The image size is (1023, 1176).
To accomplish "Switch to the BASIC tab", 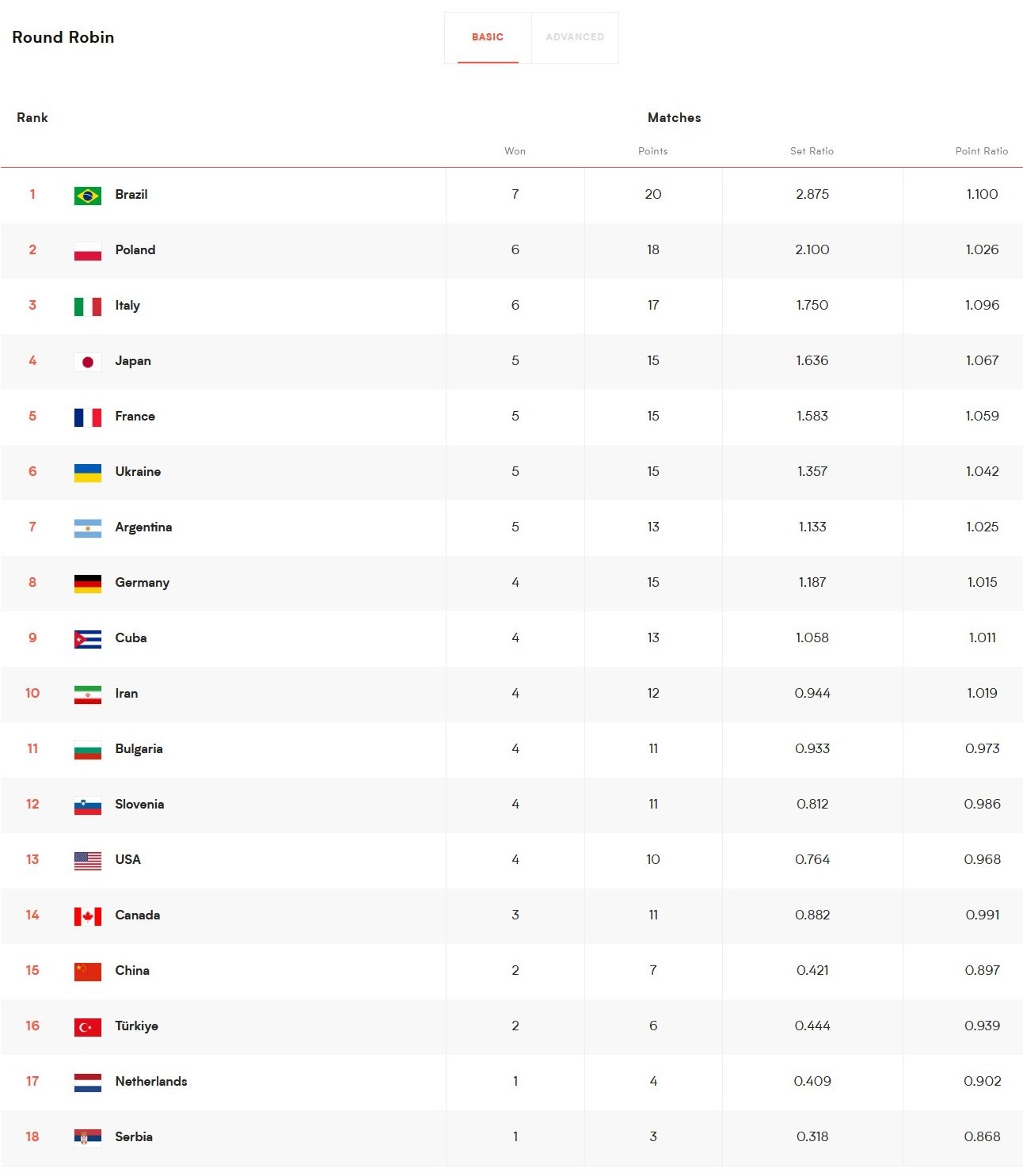I will pos(488,37).
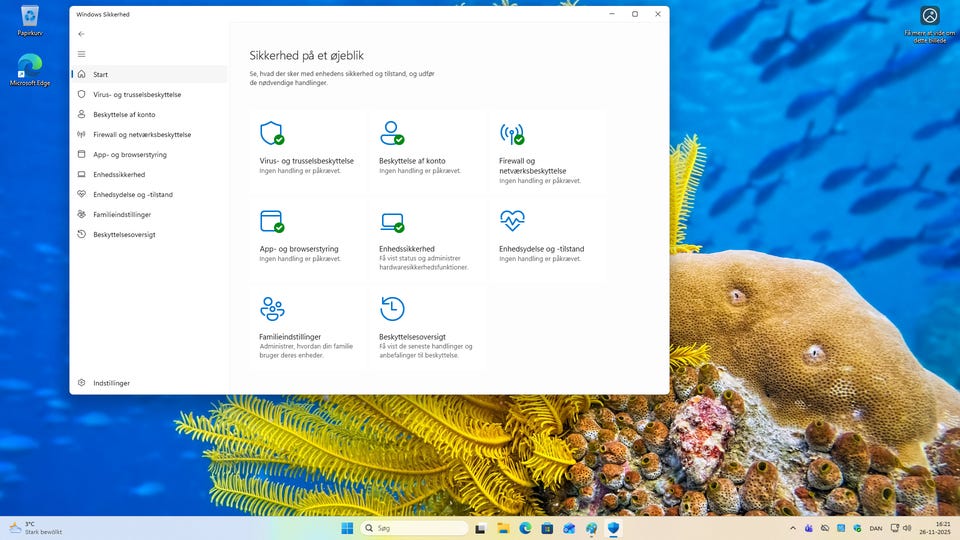Screen dimensions: 960x540
Task: Open Enhedssikkerhed laptop tile icon
Action: click(391, 221)
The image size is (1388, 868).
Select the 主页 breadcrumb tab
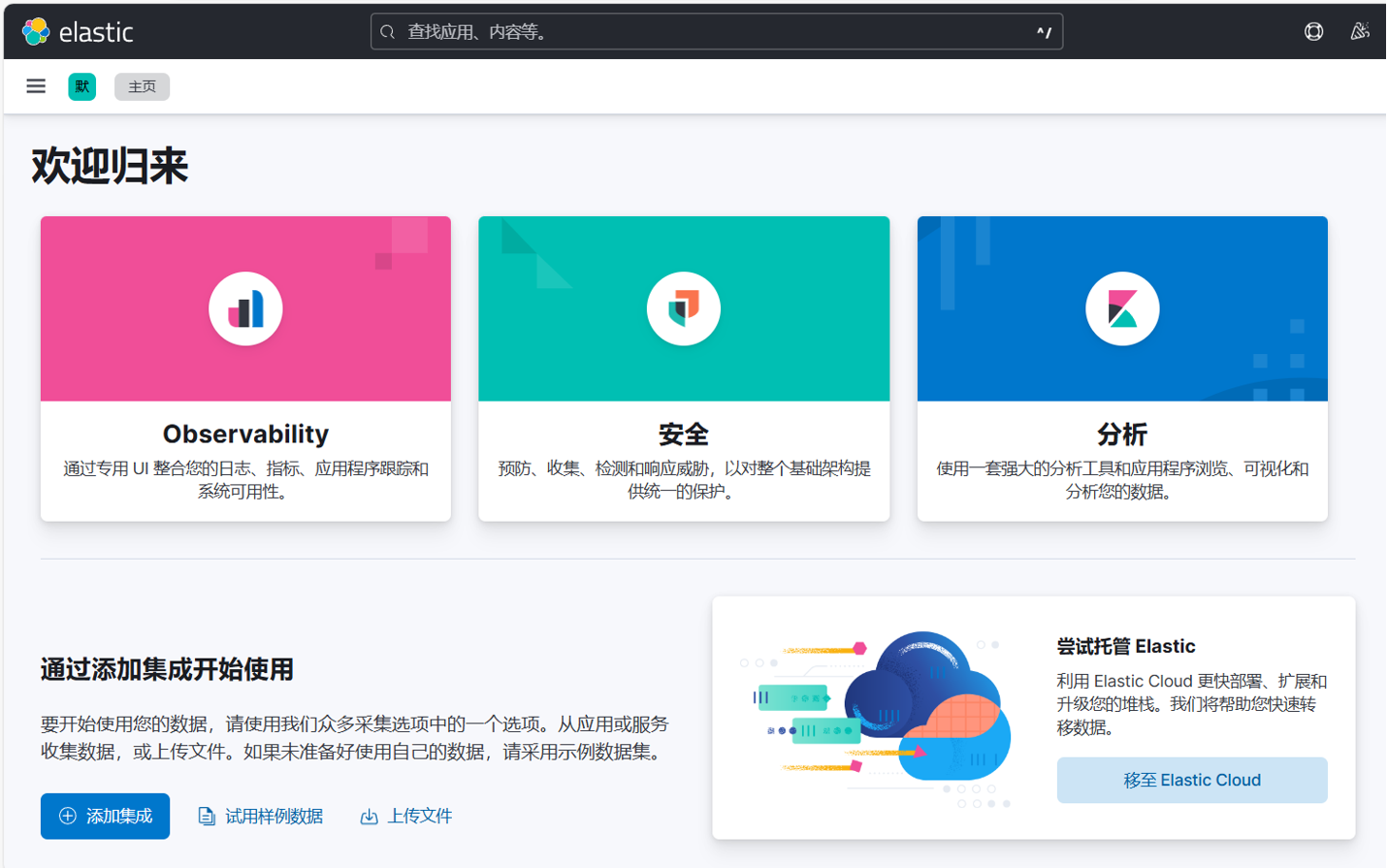[142, 86]
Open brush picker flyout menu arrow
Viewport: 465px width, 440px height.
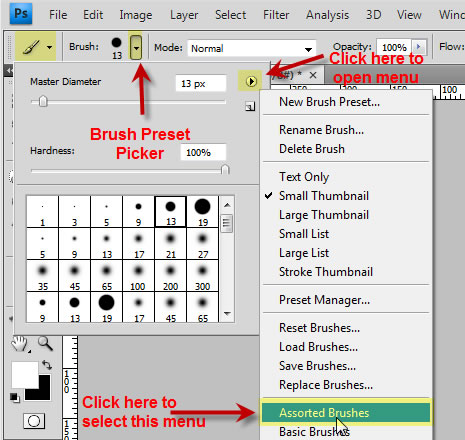(x=251, y=81)
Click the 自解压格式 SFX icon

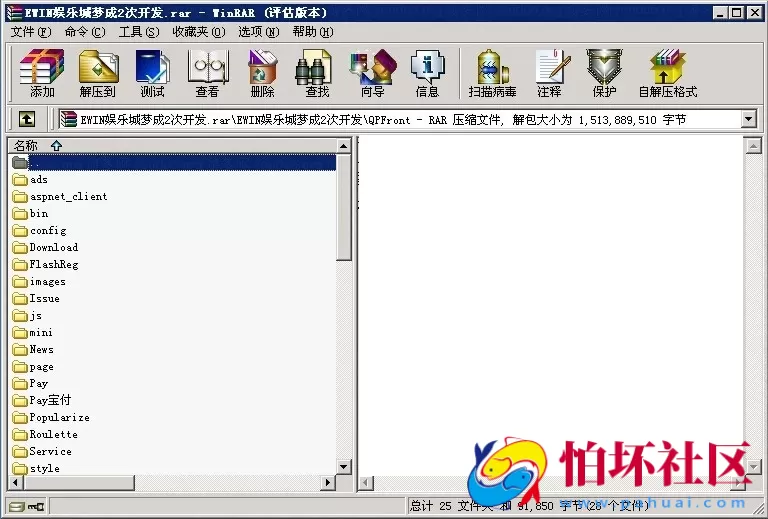coord(667,73)

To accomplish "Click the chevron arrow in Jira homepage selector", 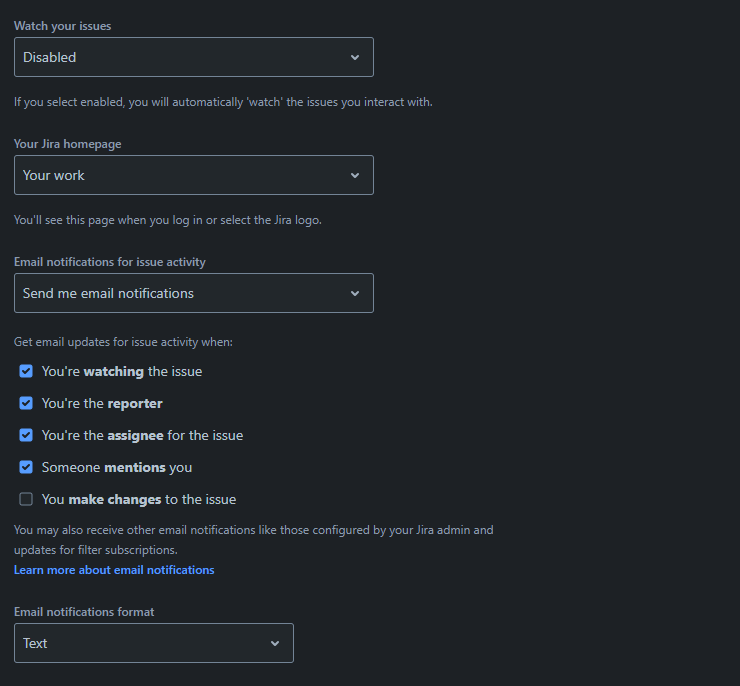I will pyautogui.click(x=355, y=176).

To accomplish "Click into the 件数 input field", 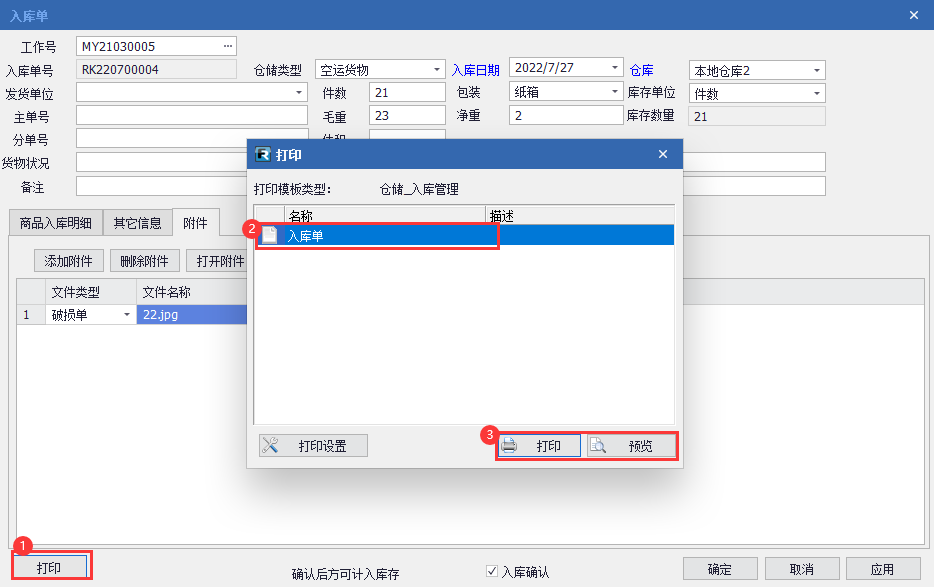I will pyautogui.click(x=407, y=93).
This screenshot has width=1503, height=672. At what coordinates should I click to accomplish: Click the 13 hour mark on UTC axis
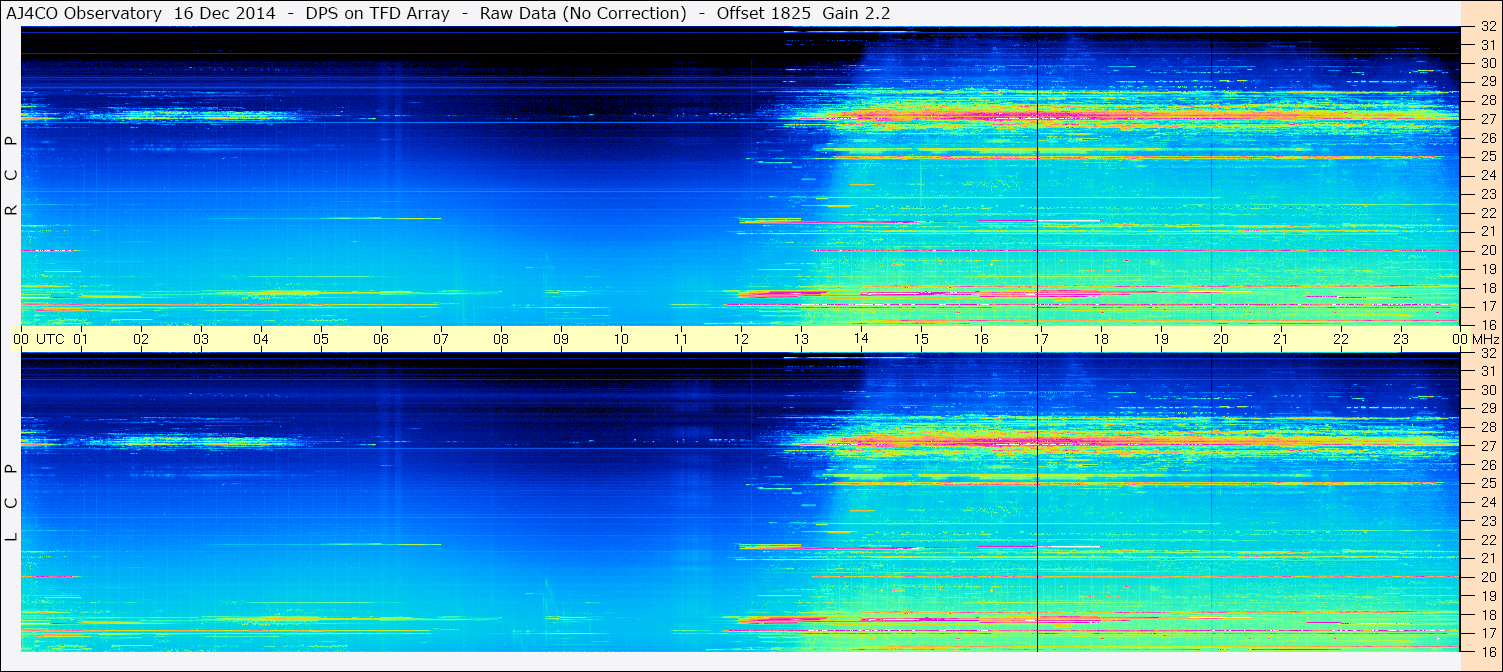[x=801, y=339]
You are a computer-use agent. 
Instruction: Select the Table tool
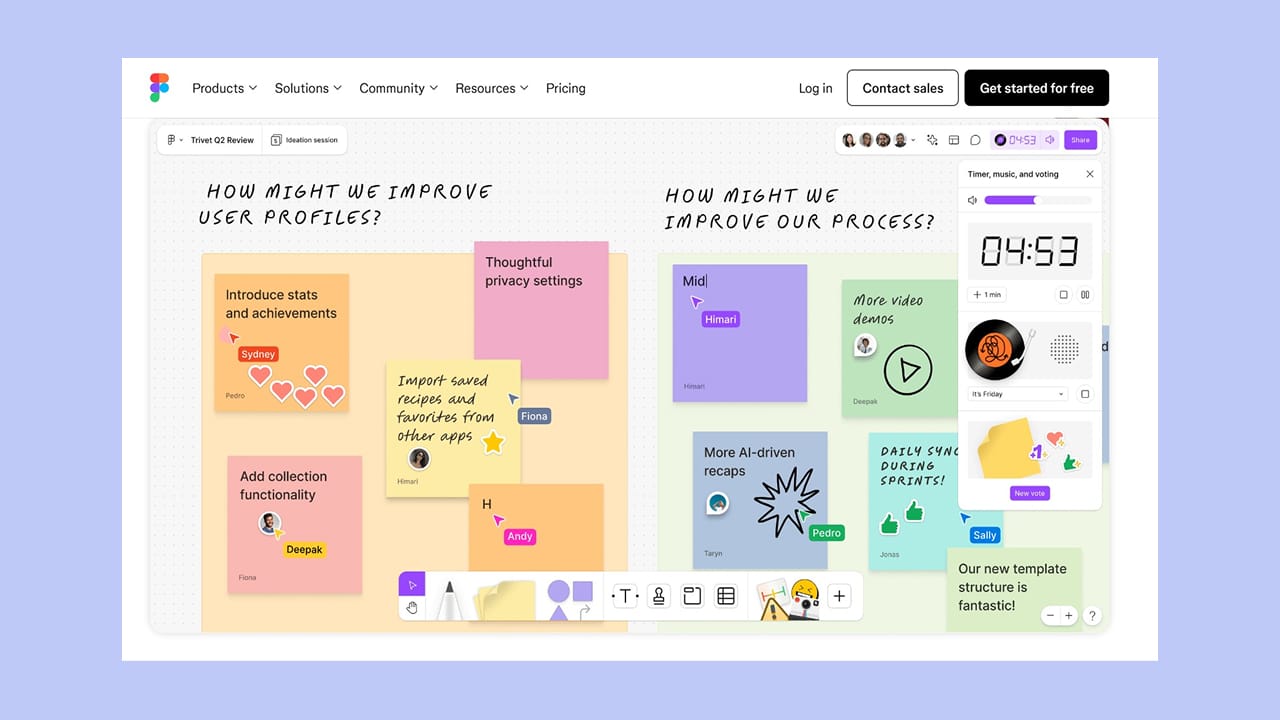(726, 596)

**WORK ITEM**
Only the lines of the data holding the string "image" are wanted; copy each of them.

**WRITTEN ANSWER**
The image size is (1023, 1176).
The image size is (1388, 868).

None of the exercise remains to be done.